Ein Laufhaus könne den Prostituierten einen gewissen Schutz bieten, sagt Wuttke. Einerseits durch die Gemeinschaft der Frauen auf den Fluren, andererseits durch Notfallknöpfe in den Zimmern - wenn sie in einer Notsituation auch gedrückt werden können.
Prostitution verlagert sich in Hotels und Wohnungen
Auch die Mitarbeiterinnen der Beratungsstelle FIM - Frauenrecht ist Menschenrecht e.V. bieten Prostituierten im Bahnhofsviertel soziale Unterstützung an. Die stellvertretende Geschäftsführerin Encarni Ramírez Vega sagt, inzwischen blieben in den Laufhäusern viele Zimmer unbesetzt.
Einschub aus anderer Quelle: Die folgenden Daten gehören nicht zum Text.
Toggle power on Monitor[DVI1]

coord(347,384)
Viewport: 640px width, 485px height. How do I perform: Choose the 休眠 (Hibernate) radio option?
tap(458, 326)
Die Prostitution verlagere sich in Hotels, Wohnungen und in den digitalen Raum.
Encarni Ramírez Vega schätzt, dass noch rund 200 Frauen in den Laufhäusern im Bahnhofsviertel anschaffen gingen. Auch dort würden Frauen ihr Einkommen mit Männern teilen, die mehr oder weniger die Funktion eines Zuhälters einnähmen. Solche Strukturen seien unabhängig vom Arbeitsort vorhanden. FIM unterstützt Frauen, die prekär im Sexgewerbe tätig sind. «Wir wollen Frauen ermächtigen, ihr Leben selbstbestimmter führen zu können, und zwar in der Prostitution oder auch außerhalb», sagt Encarni Ramírez Vega.